◆ **ИСХОДНЫЙ ТЕКСТ**:

Надо отметить, что вообще у нас в КБ служба веса всегда была не в чести. Принимались технические решения, в первую очередь, по качеству их функциональной деятельности. Я только что писал, что мы приняли 4-канальную гидравлическую систему. Все хорошо, по два насоса на двигатель и управление работает при отказе двух систем. Четыре раза дублированные трубопроводы, а на «Конкорде» две системы трубопроводов — отказал насос, подключают запасной, к той же системе - трубы не текут. Вес почти в два раза меньше. Конструкторам было выгодно сразу вложить вес: потом снизили и получили премиальные. Вспомним, что при переработке чертежей самолета Ту-2, только за счет рационализации размещения агрегатов и потребителей электропитания сэкономили порядка 400 кг веса. Рационализация области применения и переработка чертежей Ту-16 дала около 5000 кг экономии веса. Практически во всех эскизных проектах мы заявляли веса на 10% меньше реализованных.
Мне кажется, что на Ту-144 было хуже всего: вес пустого снаряженного опытного самолета в 1965 г. заявили 64 тонны, а в 1968 г. сделали 84 тонны. По серийному самолету грозились сделать 84 тонны, а сделали 97 тонн. У нас был период, когда серийные чертежи на Ту-144Д лежали около года. Я уговаривал Алексея Андреевича дать команду переделать весь комплект, чтобы сбросить 5—10 тонн. Никто нам не позволит — был окончательный аргумент. Шестью годами позже об облегчении Ту-144 на 8—10 тонн заговорил даже министр авиационной промышленности. Тяжелый вес самолета сулил министру большие трудности с металлом, полуфабрикатами, агрегатами оборудования и производством на серийном заводе.
Судьба самолета Ту-85 зависела от возможности надежно выполнить стратегическую задачу поражения целей на территории США. Как упоминалось выше, на кратчайшем маршруте через Северный полюс в США и Канаде были построены три полосы ПВО. Для подходов с Атлантики или Тихого океана дальности Ту-85 с одной дозаправкой топливом на маршруте туда не хватало, надо было дозаправлять самолет и на обратном пути. В 1950-х гг., когда еще не было спутниковой навигации, это было невозможно из-за низкой вероятности своевременной встречи бомбардировщика и заправщика. Поэтому родилась идея создания гидросамолета и заправки на обратном пути из подводной лодки, так как в этом случае можно было сесть на воду и подождать. Так возникла в 1950 г. работа над модификацией Ту-85 в летающую лодку — проект «504» (четвертый проект в бригаде Б. М. Кондорского ). Основными исполнителями проекта были молодые специалисты В. А. Стерлин и я. Со стороны ЦАГИ активно участвовали А. Б. Лотов (лаборатория № 12) и И. М. Баранов (лаборатория N2 2). Работу санкционировал и поддерживал А. Н. Туполев. Однако большинство его соратников относились к ней с иронией.

◆ **ЗАДАНИЯ**:
a: Каким был заявленный в 1965 году вес пустого снаряженного опытного самолета Ту-144 согласно исходному тексту?
b: Выпишите из исходного текста отрывок от слов «Мне кажется, что» до слов «на серийном заводе.» включительно.

◆ **ФРАГМЕНТ ДАННЫХ**:

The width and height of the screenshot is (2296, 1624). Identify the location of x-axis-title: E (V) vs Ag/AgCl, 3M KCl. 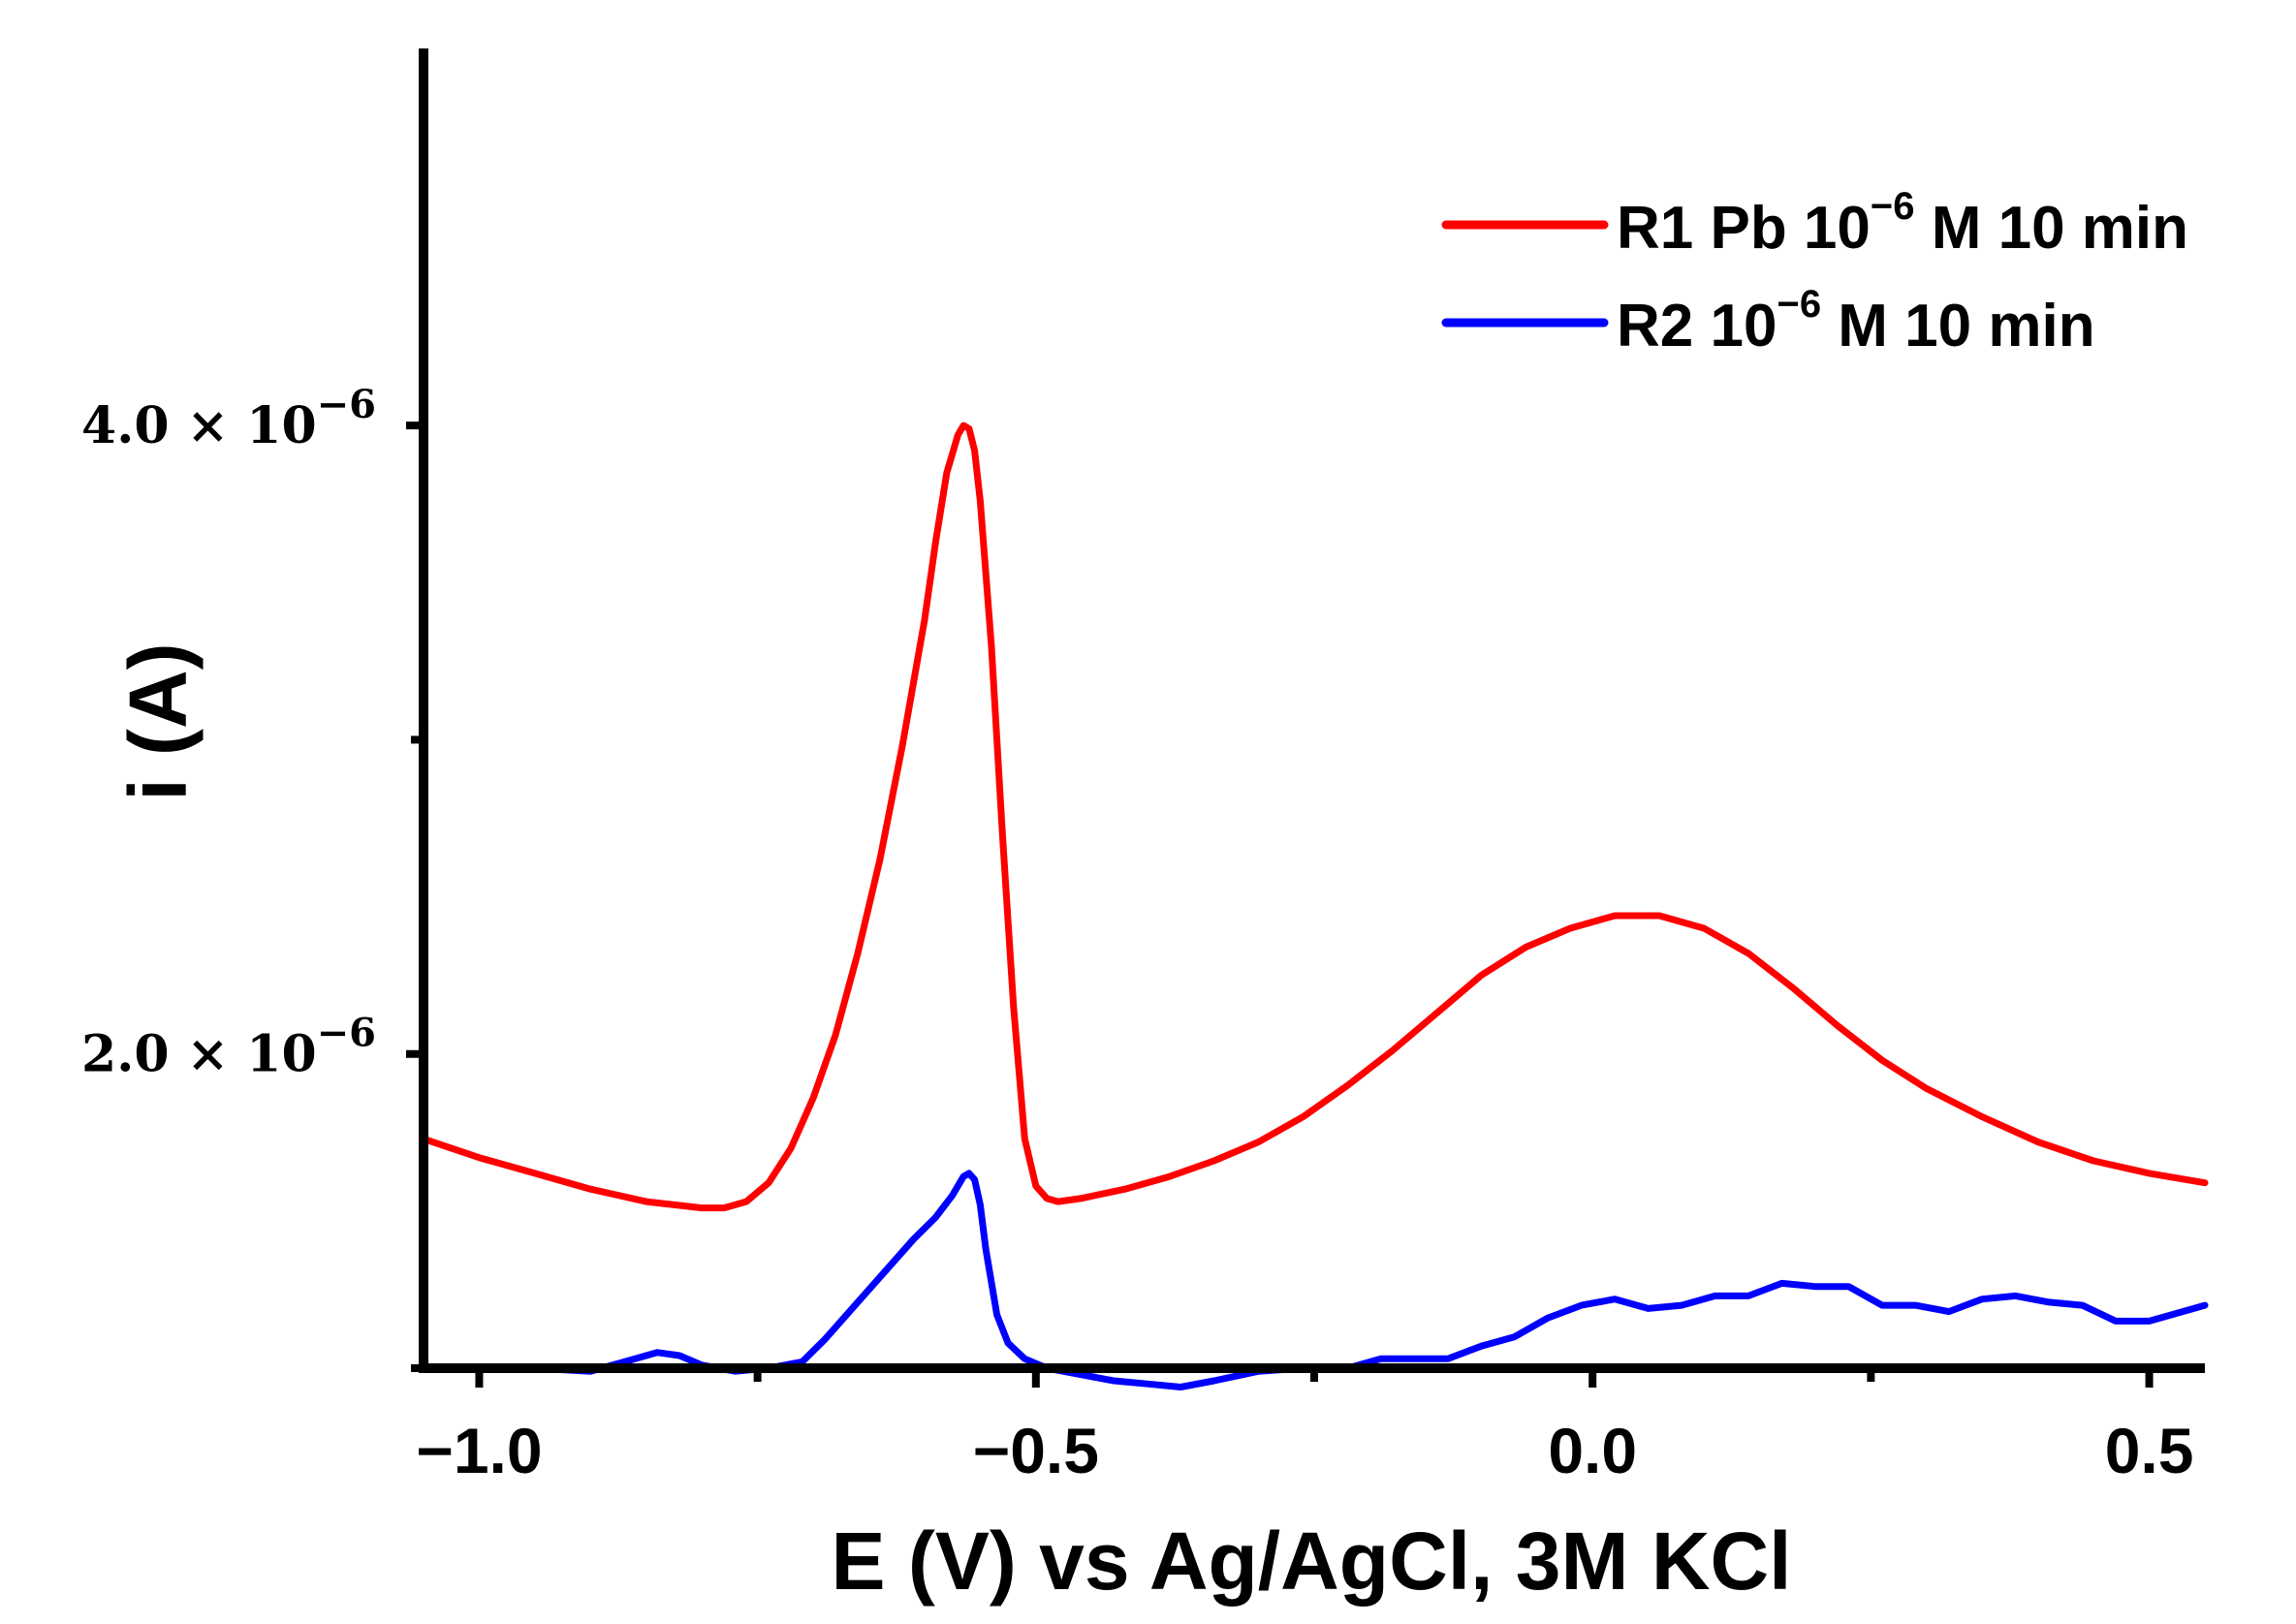
(1312, 1561).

◆ **ОТВЕТЫ ПО НОМЕРАМ**:
a: 64 тонны.

b:
Мне кажется, что на Ту-144 было хуже всего: вес пустого снаряженного опытного самолета в 1965 г. заявили 64 тонны, а в 1968 г. сделали 84 тонны. По серийному самолету грозились сделать 84 тонны, а сделали 97 тонн. У нас был период, когда серийные чертежи на Ту-144Д лежали около года. Я уговаривал Алексея Андреевича дать команду переделать весь комплект, чтобы сбросить 5—10 тонн. Никто нам не позволит — был окончательный аргумент. Шестью годами позже об облегчении Ту-144 на 8—10 тонн заговорил даже министр авиационной промышленности. Тяжелый вес самолета сулил министру большие трудности с металлом, полуфабрикатами, агрегатами оборудования и производством на серийном заводе.